2020 gab es wieder einen Antrag von uns, und zwar im Lichte der Pandemie und des Beitrags, den Social Entrepreneurs zu ihrer Bewältigung geleistet haben. Man ahnt es schon: Wieder wurde er durch die Koalition abgelehnt.

Auch in der jüngst vorgelegten Innovationsstrategie werden auf insgesamt 107 Seiten soziale Innovationen an nur vier Stellen benannt. Und dann geht es nicht über Absichtserklärungen hinaus. Es gibt keine konkreten Maßnahmen.

Jetzt kommt dieser Antrag, der immerhin zeigt, dass Sie erkannt haben, dass Sie diese Herausforderungen nicht aussitzen können. Aber all das, was Ihnen Verbände und Fachleute dazu sagen, was wirklich nötig ist, machen Sie nicht.

Wir sehen hier wieder einmal das Prinzip „Pinkwart“ in Perfektion vorgeführt: Es gibt ein Thema, und Sie zählen ein paar Beispiele auf, bei denen es funktioniert. Wenn Sie dann im Antrag fünf Unternehmen aufführen, bei denen es gut läuft, sagen Sie: Ist doch alles super; wir brauchen keine strukturelle Antwort.

Aber genau das reicht nicht. Wir brauchen strukturelle Unterstützung für Social Entrepreneurs.

Weil Sie so wenig tun, hilft es jetzt auch nicht, dieses Wenige und zu Wenige auf einer Plattform, die Sie neu schaffen wollen, zusammenzuschreiben.

(Beifall von den GRÜNEN)

Was alles fehlt, finden Sie zusammengefasst in unserem Entschließungsantrag.

Wir brauchen eine spezifische Strategie für die Förderung von Social Entrepreneurship. Es wäre optimal, wenn sich diese Strategie von dem Pinkwart’schen Paralleluniversum aus Gipfeln, Pakten und Masterplänen unterscheiden würde, wenn sie sich einmal davon abheben würde, wenn Sie mit einer solchen Strategie tatsächlich einmal etwas ändern würden und wenn darin konkrete Maßnahmen enthalten wären, die Sie dann nach und nach abarbeiten, anstatt nur auf den schönen Pressetermin zu schauen.

Wir brauchen einen landeseigenen Social Innovation Fund, wie er in Hessen nicht nur aufgesetzt wurde, sondern auch gut funktioniert. Natürlich muss so ein Fonds mit ausreichenden Mitteln ausgestattet sein. Genau diese eigene Förderung brauchen Social Entrepreneurs und soziale Innovationen, damit sie den spezifischen Anforderungen gerecht werden. Darum brauchen wir dieses Instrument.

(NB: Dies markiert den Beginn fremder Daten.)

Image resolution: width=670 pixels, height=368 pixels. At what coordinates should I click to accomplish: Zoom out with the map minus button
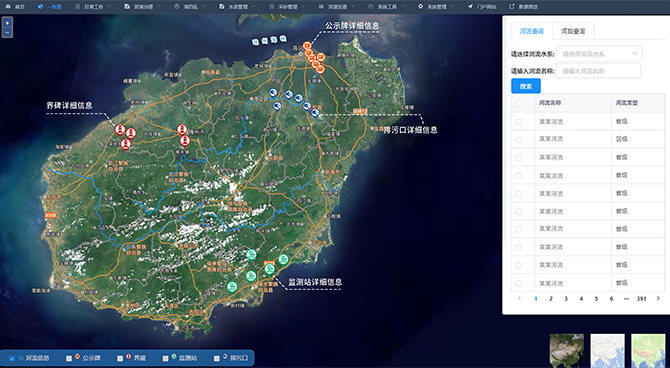(7, 32)
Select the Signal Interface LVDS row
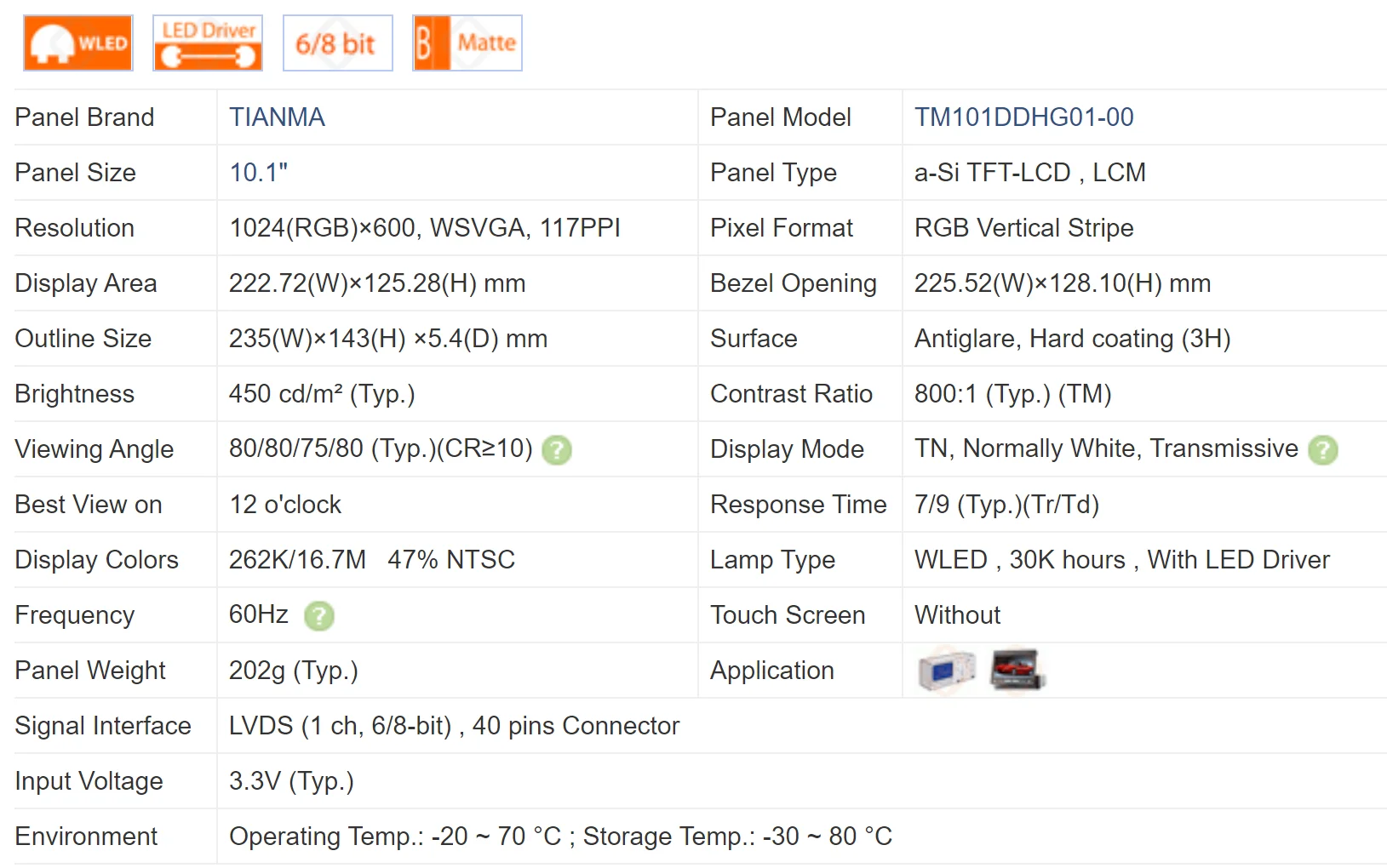The image size is (1387, 868). click(x=453, y=725)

Wir brauchen – das haben wir hier schon oft genug gefordert – eine eigene Infrastruktur zur Förderung ökologisch und sozial orientierter Start-ups.

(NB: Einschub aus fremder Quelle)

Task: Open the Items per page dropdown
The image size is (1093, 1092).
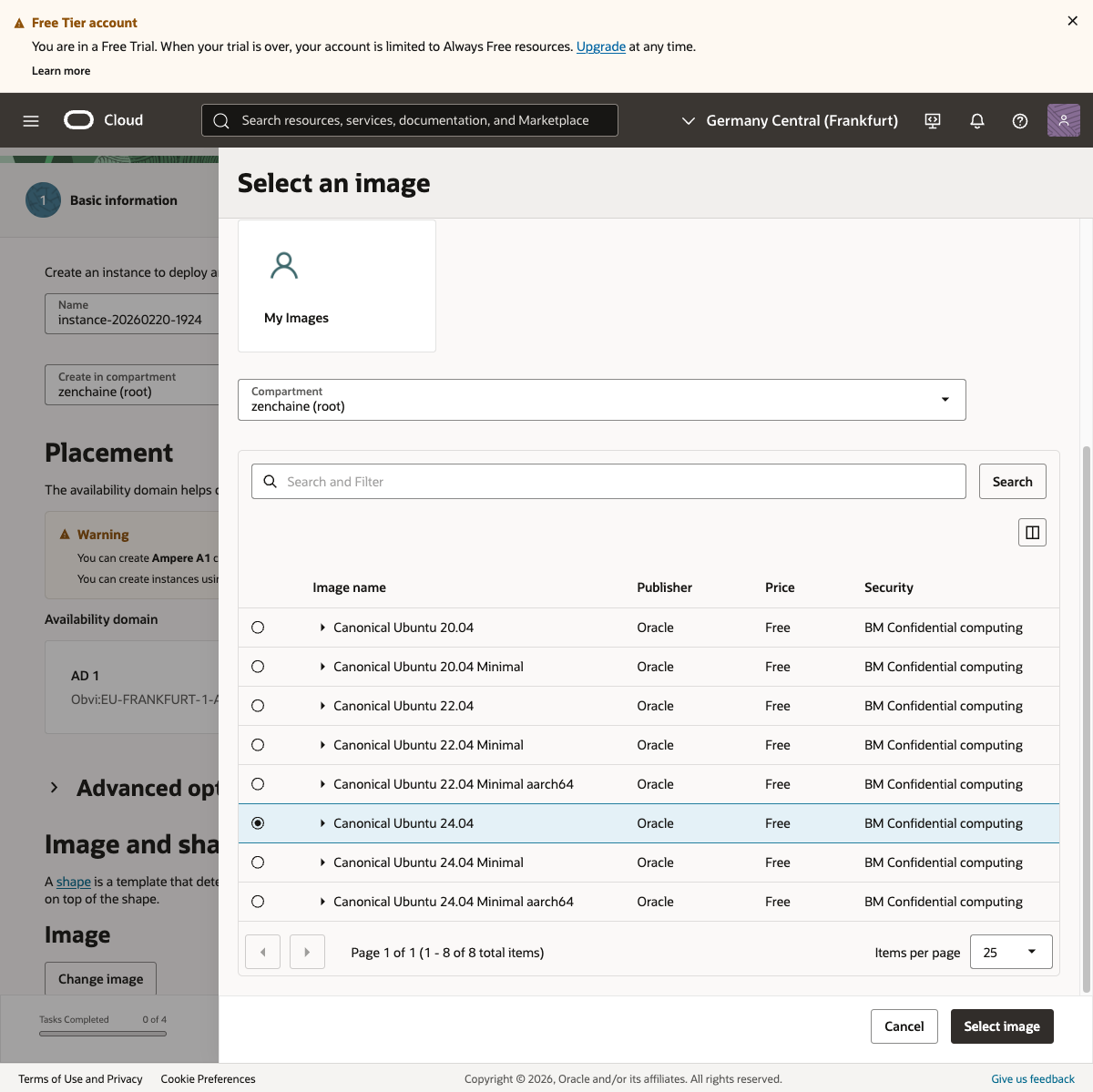Action: click(1011, 952)
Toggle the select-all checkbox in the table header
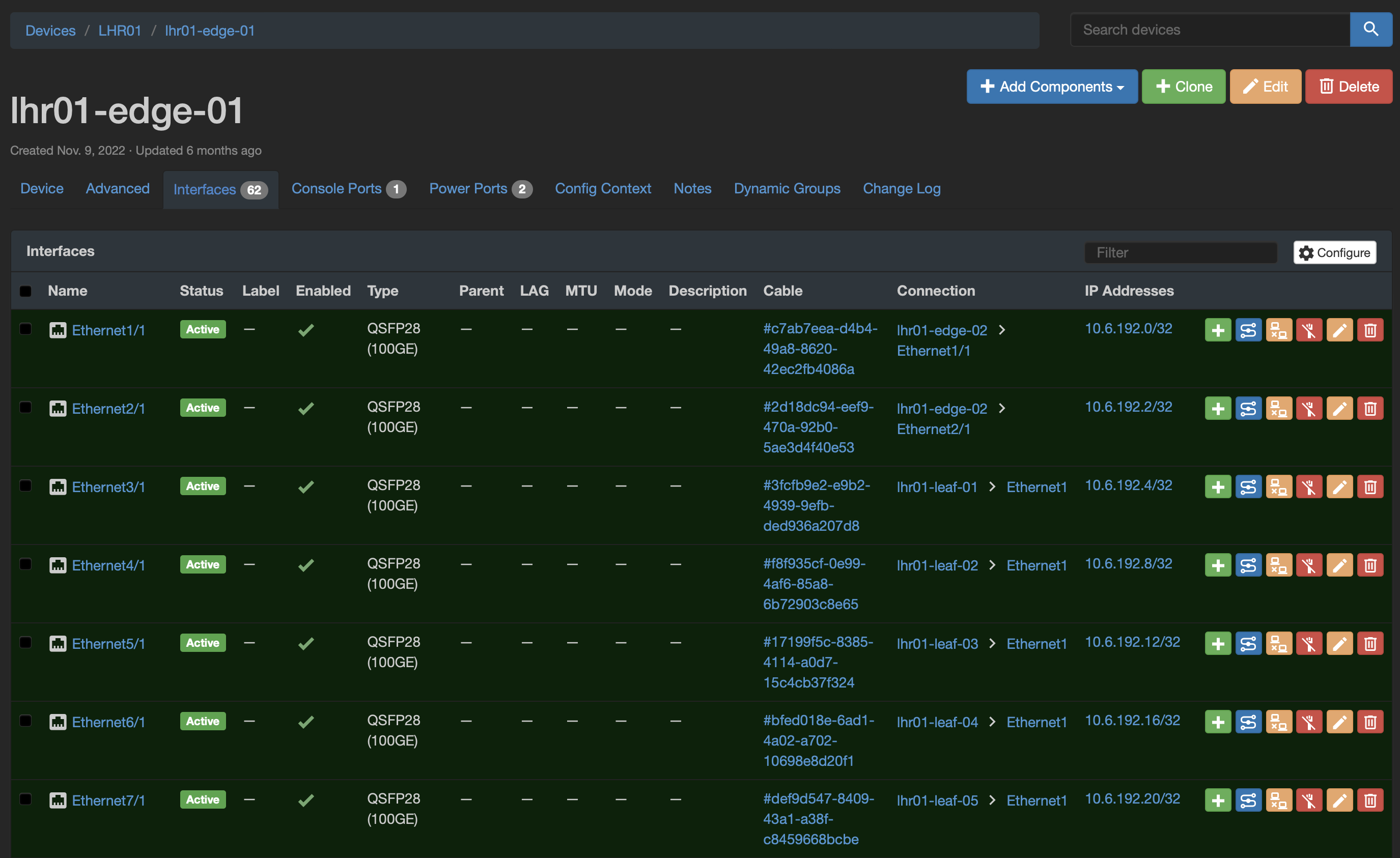This screenshot has width=1400, height=858. click(x=25, y=291)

Wir brauchen mehr Experimentierfreude und Reallabore, wie sie die Koalition in Berlin jetzt auf den Weg bringen will. Aber da frage ich Sie schon – diese Idee ist ja auch nicht ganz neu –: Warum haben Sie das in den letzten viereinhalb oder fast fünf Jahren hier in Nordrhein-Westfalen nicht umgesetzt?

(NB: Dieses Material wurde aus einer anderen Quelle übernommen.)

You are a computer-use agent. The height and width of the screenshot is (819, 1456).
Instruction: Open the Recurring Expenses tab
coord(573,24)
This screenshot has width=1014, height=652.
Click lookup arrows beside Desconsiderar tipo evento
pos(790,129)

Um klassische Innovationsförderung zu betreiben, braucht es nun einmal diese begrenzten Experimentierräume, in denen Innovationen erprobt und innovative Technologien, Dienstleistungen und Geschäftsmodelle ausprobiert werden können. Warum haben Sie das nicht gemacht? Sie entdecken dieses Thema viel zu spät.

Ich kann Sie nur auffordern: Machen Sie endlich Ihre Arbeit, meine Damen und Herren von der Landesregierung und von der Koalition. Das Potenzial ist da. Das Potenzial ist enorm. Unterstützen Sie die Social Entrepreneurs bei ihrem Veränderungsmut, und seien Sie selbst ein bisschen mutiger, als Sie es in den letzten viereinhalb Jahren waren. – Vielen Dank.